“Scripture on a string.” That’s how a priest once beautifully described the rosary to me. Each bead that slips through our fingers commemorates a verse of scripture, and we weave these beads together to create the embroidery of Mary’s mantle—a mantle that covers us, her children, and comforts us with the words “do whatever He tells you.”
This image is especially true for the rosary of Our Lady of Sorrows. In the 14th century, Our Lady appeared to St. Bridget of Sweden and requested that a special rosary be recited in remembrance of her dolors, or sorrows; it consists of seven groups of seven Hail Marys, with each group commemorating a specific sorrow. These sorrows are the Prophecy of Simeon (Luke 2:34-35), the Flight into Egypt (Matthew 2:13-14), the Loss of the Child Jesus (Luke 2:43-45), the Way of the Cross (Luke 23:27), the Crucifixion (John 19:26-27), the Taking Down of the Body of Jesus (Mark 43-46), and the Burial of Jesus (John 19:41-42). Taken as a whole, these verses illustrate Mary’s incredible compassion. Significantly, the word “compassion” stems from the Latin roots “to suffer with,” and Mary not only suffers with her Son during His passion, but with us as well during our own hardships. By consoling our Blessed Mother through her sorrowful rosary, we receive consolation during the trials of our own lives, for Mary never ceases to lead us to the foot of the cross, where she again entreats us to “do whatever He tells you.”
In her compassion for us, Mary promises seven graces to those who honor her as Our Lady of Sorrows, and each of these graces provides consolation for those who suffer, whether physically or spiritually. According to St. John Paul II, “Mary Most Holy goes on being the loving consoler of those touched by the many physical and moral sorrows which afflict and torment humanity,” and the second and fifth graces especially reveal her compassionate concern for our welfare. In the former, Mary promises that “I will console them in their pains, and I will accompany them in their work.” Through this grace, Mary assures us that we are never alone in our sufferings and daily tasks; rather, she will always remain beside us to share our burdens and lessen our pain. Similarly, in the fifth grace, Mary promises that “I will defend them in their spiritual battles against the infernal enemy, and I will protect them at every instant of their lives.” This promise provides us with a powerful protectress during our temptations and shields us from unexpected dangers. Although we will experience many sufferings throughout our life, Our Blessed Mother will never abandon us, and she strengthens us with many graces when we meditate on her seven sorrows.

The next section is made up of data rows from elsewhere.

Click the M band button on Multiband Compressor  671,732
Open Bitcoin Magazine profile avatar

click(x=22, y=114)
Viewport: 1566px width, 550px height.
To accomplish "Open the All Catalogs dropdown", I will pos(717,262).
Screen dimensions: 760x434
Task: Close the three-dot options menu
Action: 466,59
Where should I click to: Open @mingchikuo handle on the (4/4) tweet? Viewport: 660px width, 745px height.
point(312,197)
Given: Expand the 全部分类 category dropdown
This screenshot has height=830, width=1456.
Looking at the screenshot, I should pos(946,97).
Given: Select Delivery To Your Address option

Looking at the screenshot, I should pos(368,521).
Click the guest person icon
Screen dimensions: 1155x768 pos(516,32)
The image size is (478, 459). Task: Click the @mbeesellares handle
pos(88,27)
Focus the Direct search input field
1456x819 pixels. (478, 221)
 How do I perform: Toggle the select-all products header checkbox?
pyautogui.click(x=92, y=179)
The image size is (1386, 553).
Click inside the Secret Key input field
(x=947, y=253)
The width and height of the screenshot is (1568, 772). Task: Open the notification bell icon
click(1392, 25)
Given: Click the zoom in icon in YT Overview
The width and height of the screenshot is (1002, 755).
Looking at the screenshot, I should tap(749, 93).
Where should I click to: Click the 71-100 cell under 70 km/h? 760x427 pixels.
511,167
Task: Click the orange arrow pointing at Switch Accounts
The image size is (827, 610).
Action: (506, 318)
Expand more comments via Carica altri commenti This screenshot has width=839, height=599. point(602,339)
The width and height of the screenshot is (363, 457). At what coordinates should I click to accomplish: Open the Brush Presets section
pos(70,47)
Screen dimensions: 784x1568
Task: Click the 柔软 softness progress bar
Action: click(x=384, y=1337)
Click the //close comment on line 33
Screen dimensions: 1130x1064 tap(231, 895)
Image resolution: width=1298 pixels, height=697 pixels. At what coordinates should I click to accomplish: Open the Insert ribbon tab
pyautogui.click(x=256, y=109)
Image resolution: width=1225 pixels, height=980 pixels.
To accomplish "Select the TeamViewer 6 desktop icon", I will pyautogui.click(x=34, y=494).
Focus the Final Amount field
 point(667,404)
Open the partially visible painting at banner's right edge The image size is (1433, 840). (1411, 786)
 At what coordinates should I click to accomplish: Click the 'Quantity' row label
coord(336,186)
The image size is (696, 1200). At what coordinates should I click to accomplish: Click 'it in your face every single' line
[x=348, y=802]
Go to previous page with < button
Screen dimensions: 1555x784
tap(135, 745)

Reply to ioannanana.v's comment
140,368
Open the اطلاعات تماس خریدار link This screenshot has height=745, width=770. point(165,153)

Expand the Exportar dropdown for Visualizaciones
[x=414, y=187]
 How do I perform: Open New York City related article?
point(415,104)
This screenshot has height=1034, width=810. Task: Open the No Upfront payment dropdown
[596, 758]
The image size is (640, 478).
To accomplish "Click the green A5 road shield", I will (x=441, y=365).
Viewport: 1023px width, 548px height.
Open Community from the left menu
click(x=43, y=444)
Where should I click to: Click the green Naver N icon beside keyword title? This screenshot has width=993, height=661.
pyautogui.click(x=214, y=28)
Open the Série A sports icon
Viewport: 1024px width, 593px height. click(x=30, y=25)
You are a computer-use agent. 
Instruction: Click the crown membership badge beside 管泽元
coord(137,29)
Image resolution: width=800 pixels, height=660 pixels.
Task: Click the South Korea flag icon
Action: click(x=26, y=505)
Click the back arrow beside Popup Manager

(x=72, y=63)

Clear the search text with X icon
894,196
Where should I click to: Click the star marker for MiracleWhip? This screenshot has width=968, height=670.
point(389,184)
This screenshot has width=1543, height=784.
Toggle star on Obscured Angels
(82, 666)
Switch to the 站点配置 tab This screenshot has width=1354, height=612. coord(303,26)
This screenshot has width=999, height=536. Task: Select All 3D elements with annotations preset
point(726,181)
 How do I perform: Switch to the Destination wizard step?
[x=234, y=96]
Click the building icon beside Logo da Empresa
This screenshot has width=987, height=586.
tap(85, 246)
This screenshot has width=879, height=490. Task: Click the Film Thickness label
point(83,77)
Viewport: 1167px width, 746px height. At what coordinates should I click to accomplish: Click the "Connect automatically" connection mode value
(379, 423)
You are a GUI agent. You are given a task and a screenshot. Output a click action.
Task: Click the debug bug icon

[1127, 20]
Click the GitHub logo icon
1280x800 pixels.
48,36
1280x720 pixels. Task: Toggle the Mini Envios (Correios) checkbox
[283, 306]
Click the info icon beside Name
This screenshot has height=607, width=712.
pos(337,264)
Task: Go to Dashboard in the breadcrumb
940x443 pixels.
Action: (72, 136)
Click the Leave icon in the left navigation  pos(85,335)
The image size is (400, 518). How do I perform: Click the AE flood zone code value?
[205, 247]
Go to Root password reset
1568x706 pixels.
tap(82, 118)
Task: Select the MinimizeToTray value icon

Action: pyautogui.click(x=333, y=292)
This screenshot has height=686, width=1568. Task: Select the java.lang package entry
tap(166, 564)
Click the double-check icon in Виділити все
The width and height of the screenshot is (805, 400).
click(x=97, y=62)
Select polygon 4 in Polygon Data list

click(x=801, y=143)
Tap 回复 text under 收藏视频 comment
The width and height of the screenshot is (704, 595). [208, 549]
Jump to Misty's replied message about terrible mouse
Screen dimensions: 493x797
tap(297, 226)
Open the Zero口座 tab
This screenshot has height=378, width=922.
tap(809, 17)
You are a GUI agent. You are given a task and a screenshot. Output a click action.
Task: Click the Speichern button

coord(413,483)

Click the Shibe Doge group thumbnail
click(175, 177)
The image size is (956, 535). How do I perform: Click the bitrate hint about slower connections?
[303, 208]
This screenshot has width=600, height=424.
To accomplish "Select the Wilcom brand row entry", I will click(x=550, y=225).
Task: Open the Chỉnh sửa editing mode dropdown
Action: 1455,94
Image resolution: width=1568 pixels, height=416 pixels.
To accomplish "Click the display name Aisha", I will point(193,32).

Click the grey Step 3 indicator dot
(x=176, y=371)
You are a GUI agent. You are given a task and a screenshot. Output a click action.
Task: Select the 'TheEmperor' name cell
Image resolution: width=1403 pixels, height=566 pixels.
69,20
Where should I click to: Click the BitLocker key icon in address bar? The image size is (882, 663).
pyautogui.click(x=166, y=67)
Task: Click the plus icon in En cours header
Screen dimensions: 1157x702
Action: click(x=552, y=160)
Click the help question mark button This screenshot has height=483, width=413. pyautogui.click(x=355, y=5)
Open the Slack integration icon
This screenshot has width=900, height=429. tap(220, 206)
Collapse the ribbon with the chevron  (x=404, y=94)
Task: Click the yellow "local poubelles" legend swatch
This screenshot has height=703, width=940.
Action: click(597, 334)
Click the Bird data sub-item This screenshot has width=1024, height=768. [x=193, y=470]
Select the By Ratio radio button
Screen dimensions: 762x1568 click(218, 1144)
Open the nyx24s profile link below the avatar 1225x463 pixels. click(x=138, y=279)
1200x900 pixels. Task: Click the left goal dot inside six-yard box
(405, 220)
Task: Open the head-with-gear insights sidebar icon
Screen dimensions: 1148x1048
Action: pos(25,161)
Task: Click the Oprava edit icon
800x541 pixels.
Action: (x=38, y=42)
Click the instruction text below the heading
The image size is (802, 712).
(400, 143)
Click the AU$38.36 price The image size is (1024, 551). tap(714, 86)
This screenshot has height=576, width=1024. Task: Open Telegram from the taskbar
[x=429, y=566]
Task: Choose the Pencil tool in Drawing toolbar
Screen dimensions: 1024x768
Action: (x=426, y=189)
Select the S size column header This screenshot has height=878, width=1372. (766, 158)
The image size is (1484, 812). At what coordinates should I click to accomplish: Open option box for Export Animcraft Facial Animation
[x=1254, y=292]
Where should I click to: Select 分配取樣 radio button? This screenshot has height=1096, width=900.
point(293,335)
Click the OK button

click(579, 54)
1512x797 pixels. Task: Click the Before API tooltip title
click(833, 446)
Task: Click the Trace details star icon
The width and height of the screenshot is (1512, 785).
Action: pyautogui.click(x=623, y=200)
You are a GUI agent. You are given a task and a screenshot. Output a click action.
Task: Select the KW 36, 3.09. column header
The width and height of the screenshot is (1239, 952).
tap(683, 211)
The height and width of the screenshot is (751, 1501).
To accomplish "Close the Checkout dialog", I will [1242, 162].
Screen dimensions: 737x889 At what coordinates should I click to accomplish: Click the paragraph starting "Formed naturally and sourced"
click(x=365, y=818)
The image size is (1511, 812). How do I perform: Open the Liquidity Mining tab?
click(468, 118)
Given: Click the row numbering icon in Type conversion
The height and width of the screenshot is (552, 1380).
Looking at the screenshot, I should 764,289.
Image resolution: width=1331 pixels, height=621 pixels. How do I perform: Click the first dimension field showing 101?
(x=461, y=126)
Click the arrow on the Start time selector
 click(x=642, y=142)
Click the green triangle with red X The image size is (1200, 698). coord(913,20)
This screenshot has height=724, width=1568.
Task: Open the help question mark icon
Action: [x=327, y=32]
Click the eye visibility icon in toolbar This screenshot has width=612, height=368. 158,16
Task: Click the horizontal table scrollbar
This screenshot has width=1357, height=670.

During her revelations to St. Bridget, Mary asked that we imitate these sorrows and her grief as much as we can. In a world that emphasizes luxury, this is not an easy thing to do; we are constantly surrounded by a pressure to avoid pain and indulge in pleasure as much as possible. But just as Our Blessed Mother lovingly suffers with us as Our Lady of Sorrows, we should strive to be her sons and daughters by accepting our trials and suffering with her. Only then will we learn to take up our crosses and suffer contra mundum.